The case law regarding the fair use exception under section 1201(f) assesses whether the “result of the reverse engineering is an independent non-infringing program.” Clearly, Psystar’s resulting version of OS X is an infringing program, as opposed to a scenario where their reverse engineering would have resulted in an application like Microsoft Word. Psystar isn’t selling software that runs on OS X – rather, it’s selling a modified version of OS X itself.
Furthermore, the reverse engineering exception of the copyright act was enacted as a protection for those seeking to learn, not profit. Note the language, “for the sole purpose of identifying and analyzing those elements of the program that are necessary to achieve interoperability.”
As an example, imagine the following hypothetical. An individual tinkers with the iPhone OS in order to figure out how to port it over to a different handset. That in and of itself is kosher. But now imagine that that individual figures out how to get the iPhone OS onto his own phone hardware with the express intent of then selling said hardware as an iPhone. That’s basically what Psystar is doing with OS X, and its actions are clearly outside the bounds of what section 1201(f) was meant to encompass.
Also, it’s quite obvious Psystar is patently arguing out of both sides of its mouth. It first asserts that it’s software runs innocently on top of OS X, just like any other program. But then it admits that it works around Apple’s security measures, as opposed to every other program.
We should also point out that fair use is an affirmative defense, meaning that the burden is on Psystar to prove that it’s actions constitute fair use. Psystar, though, merely states that it’s engaging in fair use activity without providing any evidence to support that claim. It makes no effort to prove that its version of OS X is a non-infringing copy of Apple’s OS because it knows that it can’t and because it isn’t.

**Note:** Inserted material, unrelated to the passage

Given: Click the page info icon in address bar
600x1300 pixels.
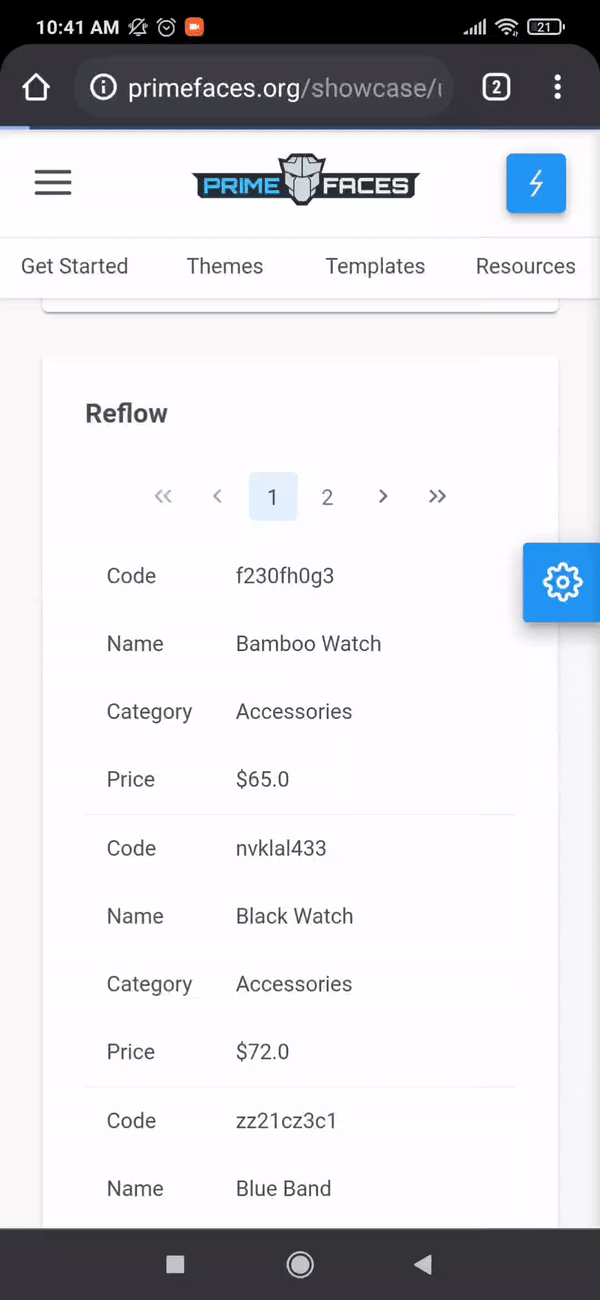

Psytar recently raised a similar argument in the ongoing California case when it filed its motion in opposition to Apple’s motion for Summary Judgment. Both Apple’s motions for Summary Judgment will be decided upon on November 12th, and while our legal hawks here at Edible Apple legitimately feel that Psystar’s legal arguments are all fluff and no substance , it’ll be interesting to see what Judge Alsup ultimately decides.